Jeffrey D. Allred, Deseret Morning News
At Sunday's annual Christmas devotional, LDS President Gordon B. Hinckley said that the holiday is the embodiment of kindness.

Rather than focusing on what gifts Christmas brings, those who focus on Jesus Christ will remember his gift of resurrection and life for all and seek to succor others as he would do, top LDS leaders said Sunday.

Speaking to thousands in the LDS Conference Center, and tens of thousands on local television during the annual Christmas devotional, President Gordon B. Hinckley of The Church of Jesus Christ of Latter-day Saints said the holiday greeting, "Merry Christmas," may well be replaced with a question about need.

"'Merry' may be the wrong word. More appropriately, we might say, 'It is Christmastime. What can I do to help you? Are your burdens too heavy to carry? Is your sorrow too painful?' This world is full of sorrowful people. Many of them feel totally beaten down. They are sick. They are impoverished. Life seems hopeless. Even at this season they seem oppressed by these feelings."

President Hinckley said he often wonders what a different world it would be "if all people were treated as well as I am. How grateful I am for the kindness of people toward me."

Christmas is the embodiment of that kindness, he said, recalling the words of scripture that lauded Christ's birth with "good tidings of great joy, which shall be to all people. For unto you is born this day in the city of David, a Savior, which is Christ the Lord."

Though some are downtrodden, he said, Christmas is hope through Jesus Christ and his atoning sacrifice for all men.

Standing in the darkness of Shepherds' Field with the lights of Bethlehem in the distance, President Hinckley recalled the Savior's birth and wanted to lift his voice with that of the heavenly host, he said. "May heaven's blessings rest upon us. May the spirit of the Lord radiate from our hearts. May our love increase at this Christmas season. ... May the spirit of the babe of Bethlehem permeate our hearts with added love and peace."

The Conference Center set evoked the spirit of the season, with holiday trees, stained-glass windows, flickering lights and a fireplace setting for music provided by the Mormon Tabernacle Choir and the Orchestra at Temple Square.

President Thomas S. Monson, first counselor in the First Presidency, recalled a boyhood Christmas where giving became more important than receiving. Having told his parents he wished for an electric train — not the wind-up kind — he waited with anticipation to see if Santa made good on that wish.

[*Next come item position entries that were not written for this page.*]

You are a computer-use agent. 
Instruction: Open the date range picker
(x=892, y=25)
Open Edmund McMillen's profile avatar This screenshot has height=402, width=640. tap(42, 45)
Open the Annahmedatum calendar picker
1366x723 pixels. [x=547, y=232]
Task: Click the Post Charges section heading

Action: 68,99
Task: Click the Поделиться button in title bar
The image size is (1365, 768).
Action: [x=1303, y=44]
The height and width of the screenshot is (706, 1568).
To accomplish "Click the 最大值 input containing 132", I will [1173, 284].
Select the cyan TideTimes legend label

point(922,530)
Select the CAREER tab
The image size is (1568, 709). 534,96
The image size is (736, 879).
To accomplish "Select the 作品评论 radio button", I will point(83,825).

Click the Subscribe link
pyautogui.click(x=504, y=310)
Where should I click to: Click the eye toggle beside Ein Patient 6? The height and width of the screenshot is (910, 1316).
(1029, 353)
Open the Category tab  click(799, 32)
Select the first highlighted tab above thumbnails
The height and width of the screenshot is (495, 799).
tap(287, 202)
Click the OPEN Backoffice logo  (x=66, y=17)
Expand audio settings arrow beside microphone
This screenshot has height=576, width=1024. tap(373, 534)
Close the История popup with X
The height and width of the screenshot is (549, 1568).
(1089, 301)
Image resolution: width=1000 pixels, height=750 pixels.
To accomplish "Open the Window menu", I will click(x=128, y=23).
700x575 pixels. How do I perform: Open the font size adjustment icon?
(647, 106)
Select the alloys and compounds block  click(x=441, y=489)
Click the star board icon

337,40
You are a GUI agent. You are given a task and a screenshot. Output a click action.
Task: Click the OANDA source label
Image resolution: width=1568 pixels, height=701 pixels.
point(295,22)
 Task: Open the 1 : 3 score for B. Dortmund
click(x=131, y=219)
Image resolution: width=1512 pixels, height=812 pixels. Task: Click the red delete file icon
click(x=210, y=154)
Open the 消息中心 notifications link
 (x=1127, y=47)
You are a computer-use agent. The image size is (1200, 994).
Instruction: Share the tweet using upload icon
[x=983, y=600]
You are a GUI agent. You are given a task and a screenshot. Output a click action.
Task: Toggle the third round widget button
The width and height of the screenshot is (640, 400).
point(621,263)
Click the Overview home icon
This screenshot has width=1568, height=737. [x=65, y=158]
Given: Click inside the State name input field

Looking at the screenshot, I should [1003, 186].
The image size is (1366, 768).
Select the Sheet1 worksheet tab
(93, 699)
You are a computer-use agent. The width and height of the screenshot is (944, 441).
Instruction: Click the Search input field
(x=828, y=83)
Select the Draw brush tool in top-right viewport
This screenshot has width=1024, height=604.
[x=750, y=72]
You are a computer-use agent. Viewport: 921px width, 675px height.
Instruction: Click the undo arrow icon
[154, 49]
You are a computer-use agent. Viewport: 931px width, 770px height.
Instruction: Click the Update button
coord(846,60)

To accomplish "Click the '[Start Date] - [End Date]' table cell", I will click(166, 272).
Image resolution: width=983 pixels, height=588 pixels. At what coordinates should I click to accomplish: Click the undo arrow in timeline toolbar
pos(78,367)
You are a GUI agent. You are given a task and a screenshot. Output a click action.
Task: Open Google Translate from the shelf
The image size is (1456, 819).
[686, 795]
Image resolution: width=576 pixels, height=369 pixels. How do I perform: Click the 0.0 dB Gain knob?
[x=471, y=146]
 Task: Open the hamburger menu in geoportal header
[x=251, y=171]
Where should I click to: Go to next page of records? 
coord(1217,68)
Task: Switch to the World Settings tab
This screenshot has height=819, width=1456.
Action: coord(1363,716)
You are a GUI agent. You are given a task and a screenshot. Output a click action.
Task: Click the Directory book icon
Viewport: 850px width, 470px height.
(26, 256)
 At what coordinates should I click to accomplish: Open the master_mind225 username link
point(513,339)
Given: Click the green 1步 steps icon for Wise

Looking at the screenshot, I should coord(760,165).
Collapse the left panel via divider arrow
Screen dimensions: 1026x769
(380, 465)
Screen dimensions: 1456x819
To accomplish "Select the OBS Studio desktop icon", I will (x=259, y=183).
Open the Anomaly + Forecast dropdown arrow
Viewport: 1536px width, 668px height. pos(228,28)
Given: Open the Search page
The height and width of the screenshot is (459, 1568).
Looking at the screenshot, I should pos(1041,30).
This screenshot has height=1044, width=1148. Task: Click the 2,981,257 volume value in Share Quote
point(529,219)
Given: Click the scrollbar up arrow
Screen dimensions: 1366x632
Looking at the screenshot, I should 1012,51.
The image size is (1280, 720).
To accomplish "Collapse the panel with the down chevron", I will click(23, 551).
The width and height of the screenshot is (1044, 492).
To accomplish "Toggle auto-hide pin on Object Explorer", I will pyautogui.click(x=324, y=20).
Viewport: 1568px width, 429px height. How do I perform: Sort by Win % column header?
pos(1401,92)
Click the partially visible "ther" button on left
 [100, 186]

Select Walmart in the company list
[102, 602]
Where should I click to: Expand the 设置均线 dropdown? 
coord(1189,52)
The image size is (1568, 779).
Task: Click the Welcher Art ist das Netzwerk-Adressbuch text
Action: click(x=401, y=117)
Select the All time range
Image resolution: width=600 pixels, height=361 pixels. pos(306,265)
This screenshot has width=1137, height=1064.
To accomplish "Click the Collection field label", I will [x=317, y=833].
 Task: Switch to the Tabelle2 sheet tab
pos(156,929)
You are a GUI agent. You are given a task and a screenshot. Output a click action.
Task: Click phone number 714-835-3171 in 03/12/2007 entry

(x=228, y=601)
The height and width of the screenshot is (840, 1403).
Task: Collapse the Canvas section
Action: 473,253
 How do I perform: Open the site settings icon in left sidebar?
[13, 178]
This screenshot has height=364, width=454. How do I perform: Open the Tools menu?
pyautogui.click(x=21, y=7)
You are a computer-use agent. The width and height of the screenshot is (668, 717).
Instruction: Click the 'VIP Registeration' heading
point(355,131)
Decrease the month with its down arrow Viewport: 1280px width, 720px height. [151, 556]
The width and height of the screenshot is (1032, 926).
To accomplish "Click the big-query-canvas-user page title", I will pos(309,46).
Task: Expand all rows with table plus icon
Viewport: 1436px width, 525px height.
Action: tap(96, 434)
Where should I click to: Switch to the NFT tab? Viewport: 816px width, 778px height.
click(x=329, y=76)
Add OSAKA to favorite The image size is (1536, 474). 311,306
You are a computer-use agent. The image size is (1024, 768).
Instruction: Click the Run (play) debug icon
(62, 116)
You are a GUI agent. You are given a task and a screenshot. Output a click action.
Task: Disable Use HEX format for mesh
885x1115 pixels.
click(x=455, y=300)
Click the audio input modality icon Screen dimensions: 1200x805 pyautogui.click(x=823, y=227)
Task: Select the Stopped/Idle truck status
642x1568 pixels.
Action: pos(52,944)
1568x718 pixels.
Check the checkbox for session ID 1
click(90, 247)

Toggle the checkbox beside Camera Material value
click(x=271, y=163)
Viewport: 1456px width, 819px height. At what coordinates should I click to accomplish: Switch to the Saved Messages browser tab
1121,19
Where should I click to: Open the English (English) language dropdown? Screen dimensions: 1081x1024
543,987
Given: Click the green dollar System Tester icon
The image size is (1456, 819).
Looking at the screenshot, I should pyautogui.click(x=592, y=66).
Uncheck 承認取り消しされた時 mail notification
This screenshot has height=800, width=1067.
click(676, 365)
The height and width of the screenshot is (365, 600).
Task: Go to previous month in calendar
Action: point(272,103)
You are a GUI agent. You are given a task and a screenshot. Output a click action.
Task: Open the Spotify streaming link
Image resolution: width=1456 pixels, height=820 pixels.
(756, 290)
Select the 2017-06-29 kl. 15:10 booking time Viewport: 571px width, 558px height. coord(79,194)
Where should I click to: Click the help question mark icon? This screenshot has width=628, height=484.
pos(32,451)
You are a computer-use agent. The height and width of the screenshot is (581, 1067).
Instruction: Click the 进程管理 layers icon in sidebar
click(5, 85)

Pleased to open the gift and admiring the devotion of parents who sacrificed much during the Depression to grant his wish, he prepared to go with his mother to the home of a neighbor boy who also wished for a train, which his mother had purchased. When he found that boy's less-expensive train had an oil tanker car that his did not, he pleaded with her to keep it, knowing the other boy wouldn't miss it. She reluctantly agreed but wasn't happy about it.

When they delivered the train, he watched the boy laugh with delight. "I began to realize just how selfish I had been. Asking my mother to wait for me, I ran home and picked up the oil tanker car, plus an additional car from my more expensive train set. When I returned to the boy's home, I handed him the two cars.

"The feelings I experienced as I watched his added joy are difficult to describe yet absolutely impossible to forget. I had learned that true happiness comes only by making others happy."

Christmas is a time for "lifting the lives of those who live in loneliness. ... Let it be a time of prayers for peace and for the protection of those who are far from us. Let it be a time for re-examining ourselves and for dedicating our lives to the values that endure."

President Henry B. Eyring, second counselor in the First Presidency, recalled hearing descriptions of the Savior as a boy when in the Salt Lake Tabernacle balcony listening to the music of George Frederick Handel.

"I can remember feeling something in my heart. I was young then. I am older now and I know what that feeling was. It was the Holy ghost, whose companionship I had been offered when I was eight years of age. The spirit confirmed to my heart that the words I heard sung that night, and other words we will hear sung tonight, are true."

Christ was sent to Earth as the babe of Bethlehem prophesied in scripture, "the Lamb of God, sent to break the bands of death. He came with the power to bear our sorrows and our grief that he might know how to succor us. And he was born to atone for all of our sins as only he could."

The feeling he had in the Tabernacle that night was faith and hope, he said, "hope that because of him I could follow and serve him and so be born to a newness of spiritual life. Because of the gift of his birth, my heart could be changed to become again like that of a little child, pure and clean."

Though there is darkness and cruelty in the world, "yet there is the light and the love which the Savior has brought and is bringing into millions of heart. We can choose on this Christmas and all the days which will follow to feel that light and love."